Nomad Client Health Policy

Overview

Nomad is included as part of the 1E Client, and as part of that integration, we offer a Nomad client health compliance policy in Guaranteed State. This verifies common Nomad requirements such as ACP registration, disk availability, firewall exceptions, crash notifications and cache monitoring.

The Nomad client health policy replaces the client health tile in the Nomad dashboard plus additional remediation steps:

Keeps content distribution services up and running on Nomad clients, so that users are secure and productive
Ensures Alternative Content Provider (ACP) registration configuration is set
Maintains optimal disk availability and monitors cache size for storage capacity planning
Enforces Firewall exceptions.

This policy is intended for deployment to Windows devices only.

On this page:

Important considerations

Configuring and verifying

Before deploying the Nomad Health Policy you need to be familiar with its contents and comfortable that you want to apply it to the devices in your network.

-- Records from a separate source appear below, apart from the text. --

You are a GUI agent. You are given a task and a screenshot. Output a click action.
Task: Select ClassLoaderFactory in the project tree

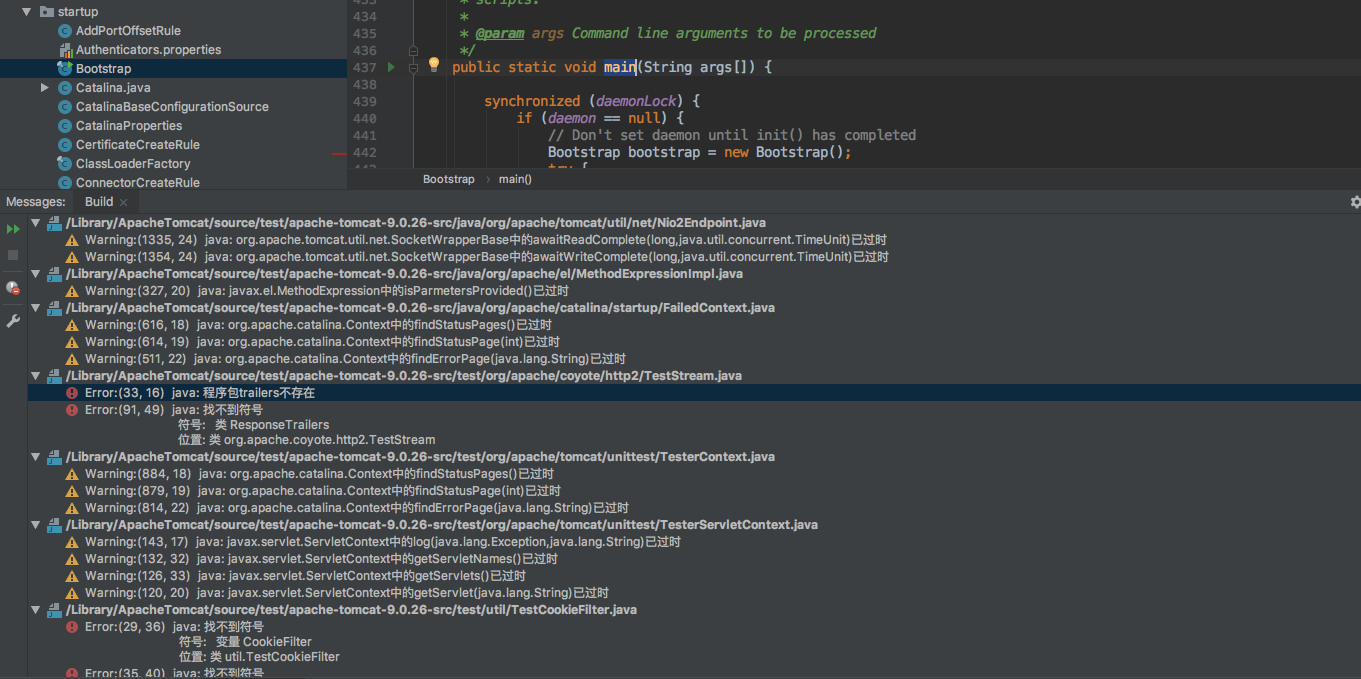[x=133, y=164]
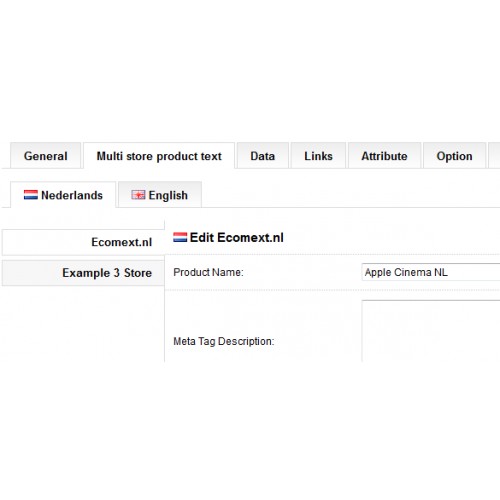Switch to the English language tab

(160, 195)
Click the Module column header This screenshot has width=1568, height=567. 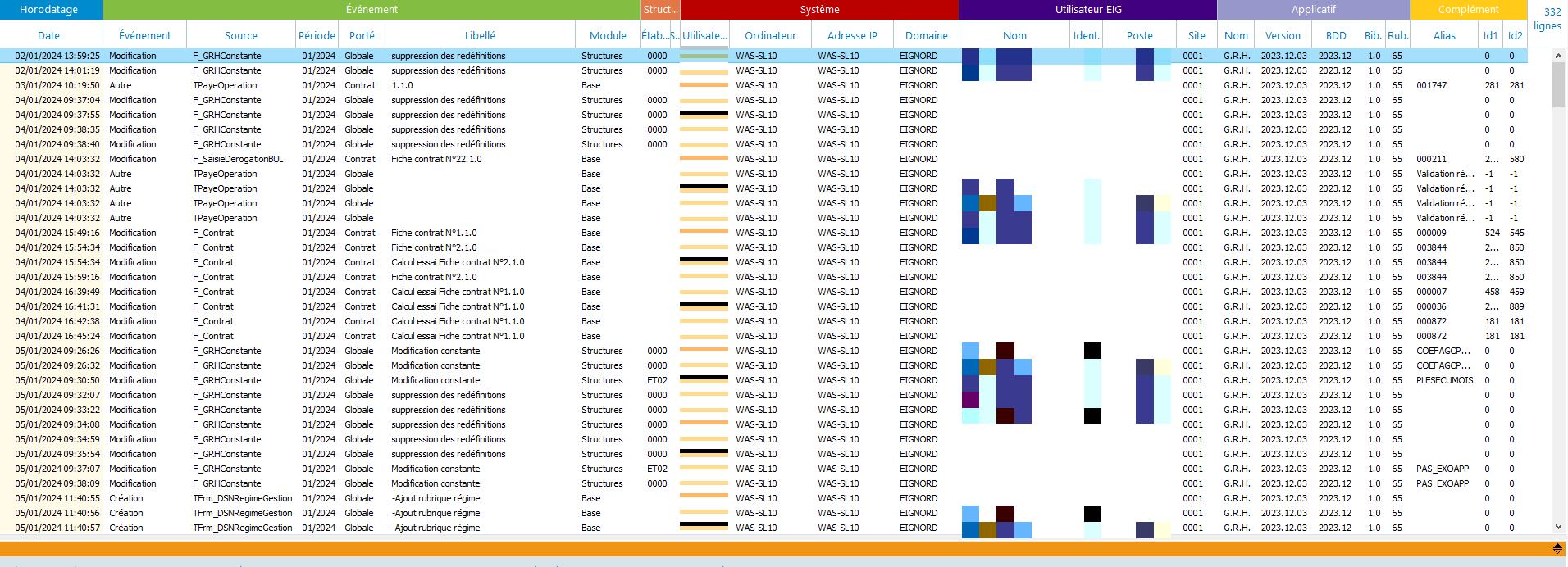point(608,35)
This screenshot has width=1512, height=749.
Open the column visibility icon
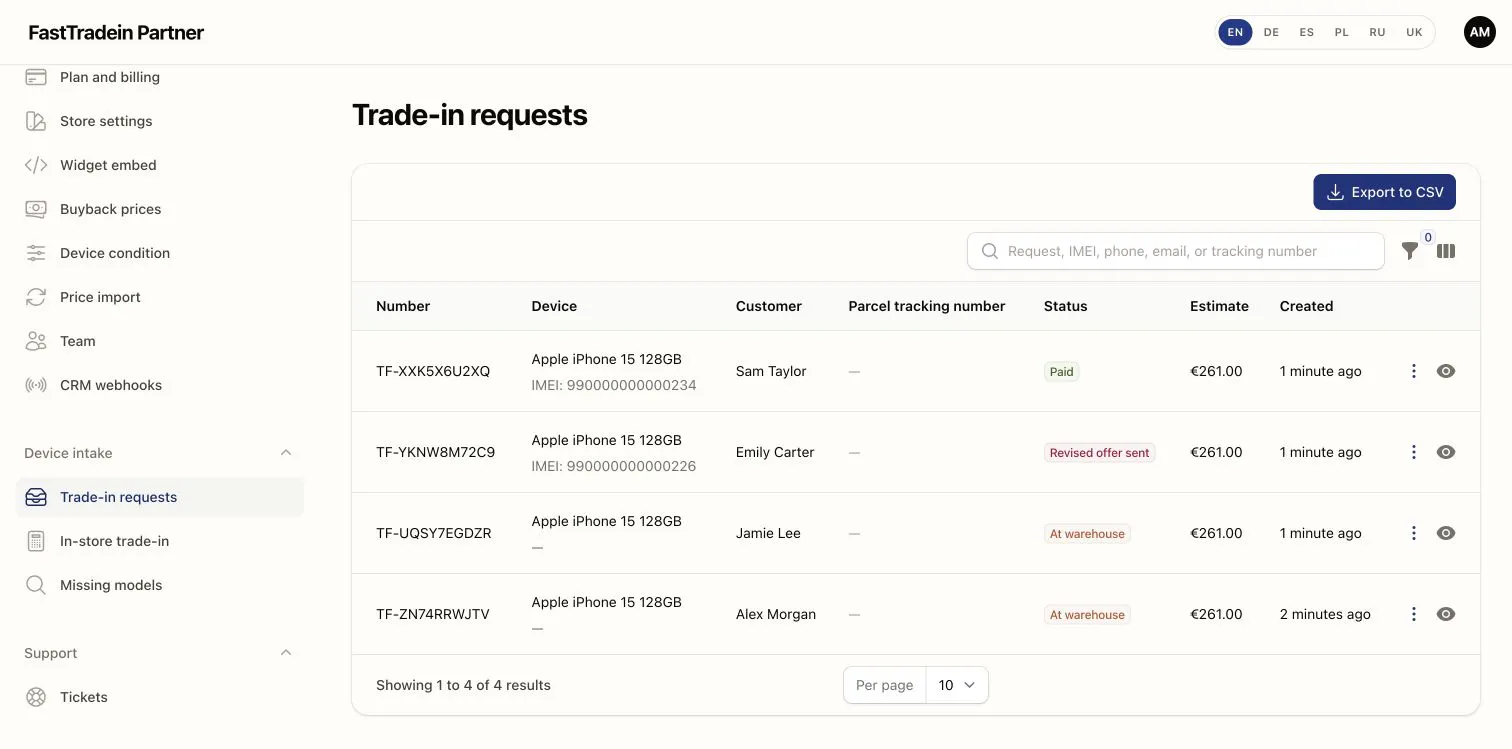click(x=1446, y=251)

By default, automated fixes in the Policies provided by 1E are not enabled, this means you will have to specifically enable the ones you want to use before they can take effect.

A new or updated Policy should first be verified by deploying it to a Management Group containing a small number of devices, reviewing the Guaranteed State reports, and confirming the checks and enabled fixes are working as expected. When you are comfortable with the results you can then deploy to larger Management Groups.

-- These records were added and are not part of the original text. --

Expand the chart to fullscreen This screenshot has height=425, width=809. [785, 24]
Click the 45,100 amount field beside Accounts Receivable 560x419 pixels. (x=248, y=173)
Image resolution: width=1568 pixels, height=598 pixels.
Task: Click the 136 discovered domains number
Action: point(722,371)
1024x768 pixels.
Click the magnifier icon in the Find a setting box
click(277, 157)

Please review the following specific considerations before verifying and deploying:

Rule

Considerations

Check rule: Ensure Nomad does not have its content indexed by ConfigMgr software inventory checks

Disable this check rule if the Nomad cache location has been changed from the default C:\ProgramData\1E\NomadBranch.

The corresponding fix rule is disabled by default.

Deploying

Target the Policy at separate Management Groups for Distribution Points and Nomad clients, containing only Windows devices.

If you have deployed your Nomad clients with different baseline settings then consider creating different Management Groups for them, so that it will be easier to identify the potental differences in compliance. Target all clients to begin with and then target different groups as required.

This policy is intended for deployment to Windows devices only, so in a cross-platform estate it is advisable to deploy this policy to a Management Group that is scoped to Windows devices. If you do target non-Windows devices then preconditions for the rules ensure those devices are unaffected and rules are reported as Not Applicable.